80 Millionen oder was?
Uwe Kalbe über Zuwanderung und den Boden, auf den sie fällt
Wir sind 80 Millionen, singt Max Giesinger. Sein Ohrwurm bedient eine überholte Vorstellung. Abgesehen davon, dass das mit der Fußball-EM-Hymne suggerierte »Wir« eine Illusion ist - sind wir nur noch 73,8 Millionen. Die Zahl der Deutschen (laut Pass) sank binnen eines Jahres um weitere 0,2 Prozent. Für Ökonomen ist die jüngste Einwohnerstatistik deshalb eher Grund zur Freude. Die Zahl von insgesamt 82,2 Millionen Einwohnern mit ihren deutschen und ausländischen Anteilen lässt darauf bauen, dass Deutschlands Wirtschaftskreisläufe wie geölt rundlaufen, seine Sozialsysteme weiter funktionieren.
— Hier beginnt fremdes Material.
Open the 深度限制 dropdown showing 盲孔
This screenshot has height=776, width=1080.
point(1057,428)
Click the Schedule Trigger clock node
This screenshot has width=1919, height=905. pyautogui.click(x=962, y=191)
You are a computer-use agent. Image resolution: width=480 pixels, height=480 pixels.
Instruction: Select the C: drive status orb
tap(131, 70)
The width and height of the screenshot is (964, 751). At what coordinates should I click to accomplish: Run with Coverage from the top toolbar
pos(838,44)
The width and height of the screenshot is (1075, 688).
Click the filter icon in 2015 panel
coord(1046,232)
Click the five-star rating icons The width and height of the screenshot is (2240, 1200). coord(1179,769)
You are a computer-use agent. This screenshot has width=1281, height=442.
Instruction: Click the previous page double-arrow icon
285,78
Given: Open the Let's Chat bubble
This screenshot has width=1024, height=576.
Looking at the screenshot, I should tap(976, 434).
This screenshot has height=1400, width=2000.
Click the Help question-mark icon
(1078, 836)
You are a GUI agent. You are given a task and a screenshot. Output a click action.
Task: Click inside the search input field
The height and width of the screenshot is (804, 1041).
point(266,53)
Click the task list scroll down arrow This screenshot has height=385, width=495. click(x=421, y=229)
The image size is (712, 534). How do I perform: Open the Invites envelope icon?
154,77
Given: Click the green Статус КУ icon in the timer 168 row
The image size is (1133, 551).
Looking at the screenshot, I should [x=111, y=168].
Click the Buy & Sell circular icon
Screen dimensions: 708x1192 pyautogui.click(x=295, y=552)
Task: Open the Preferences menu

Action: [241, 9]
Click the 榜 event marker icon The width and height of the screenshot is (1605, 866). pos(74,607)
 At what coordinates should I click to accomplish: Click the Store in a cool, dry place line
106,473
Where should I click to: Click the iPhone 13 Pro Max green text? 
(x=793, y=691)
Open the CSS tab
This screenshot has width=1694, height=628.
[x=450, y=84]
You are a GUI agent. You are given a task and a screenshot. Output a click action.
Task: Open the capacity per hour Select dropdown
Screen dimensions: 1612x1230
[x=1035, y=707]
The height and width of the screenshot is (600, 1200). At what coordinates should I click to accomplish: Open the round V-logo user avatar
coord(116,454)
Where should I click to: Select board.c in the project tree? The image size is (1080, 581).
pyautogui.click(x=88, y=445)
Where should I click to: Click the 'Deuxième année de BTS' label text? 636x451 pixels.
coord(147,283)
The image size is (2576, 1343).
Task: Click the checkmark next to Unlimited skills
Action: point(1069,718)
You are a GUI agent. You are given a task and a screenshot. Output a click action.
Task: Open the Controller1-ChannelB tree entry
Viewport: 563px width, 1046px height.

Dies ist jedoch ein allein demografisch begründeter Optimismus. Die jüngste Statistik fällt mitten hinein in eine Debatte über die Identität dieses Landes, in der sie flugs zwischen den unvereinbaren Positionen zerschlissen werden dürfte.
Realpolitik schafft derweil die Fakten. Es ist schon klar, dass das Tempo der Zuwanderung ein statistischer Ausreißer war und sich so nicht wiederholen wird; die Flüchtlingszahlen haben sich auf 16 000 Menschen pro Monat reduziert. Auch die 2015 gezählten Flüchtlinge werden längst nicht alle bleiben, daran arbeitet das Bundesamt für Migration hart. Wie immer die Debatte ausgeht, Chancen oder Gefahren beschworen werden - die Frage wird wohl erneut verschoben. Wie viele »wir« nun eigentlich sind.